I told my son that he has to learn how to deal with all
types of people and situations. Sometimes, this learning process is not pleasant.
I signed him up for summer recreation ball in a
neighboring town. He’s having a good time. I suggested that he might consider continuing
with recreational baseball, bypassing Babe Ruth League. If he keeps playing, he
could tryout for the high school baseball team.

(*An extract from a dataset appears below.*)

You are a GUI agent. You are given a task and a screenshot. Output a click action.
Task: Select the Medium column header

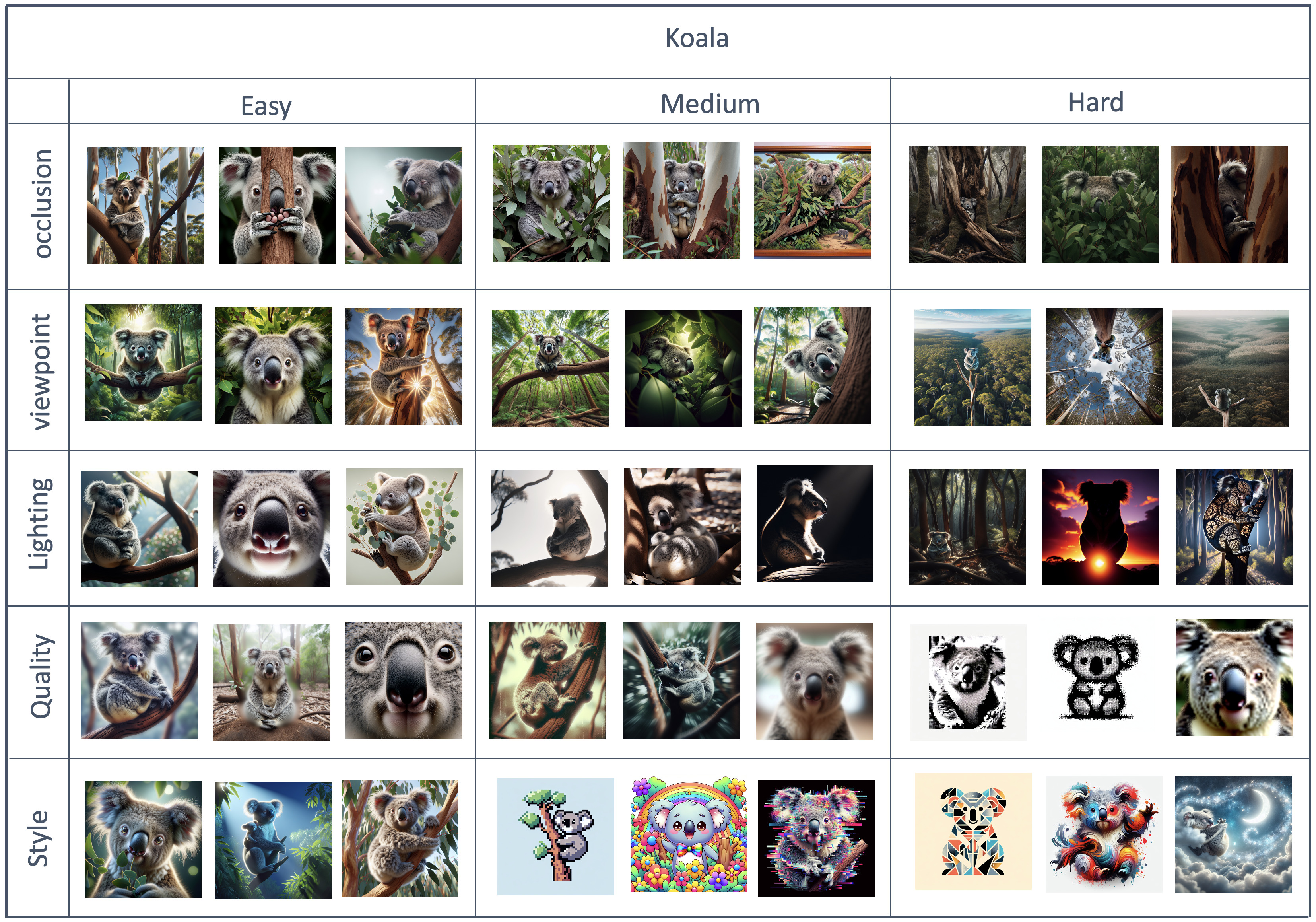(710, 104)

Meanwhile, I find it disturbing that this is the kind of society we live in. The inner circles make
themselves the elite and cut everyone else out of the good stuff, as far as
they can. These inner circles move concentrically outward from Little League
and soccer to the School Board, your local Municipal government, the Police and
Fire Unions, the Democratic or Republican Parties, Wall Street, and so on. Get
the picture? This ethos has nothing really to do with volunteer organizations,
but it does seem to figure into absolutely every aspect of our culture that
involves some sort of prize to be won,
whether it is a trophy or a government contract. The extent to which this can be done depends on how much oversight there is. Most of the time, there is very little.
Meanwhile, back on the Little League fields, adults are
modeling the very worst behavior and ethics; and they are passing them on by
example to their children, and maybe even to yours. On Your Dime. And using your children to reap rewards
for their own.
Think about that.
Don’t be silent; speak out.
You never know who you will help by being aware, by getting
more involved, and by sharing information.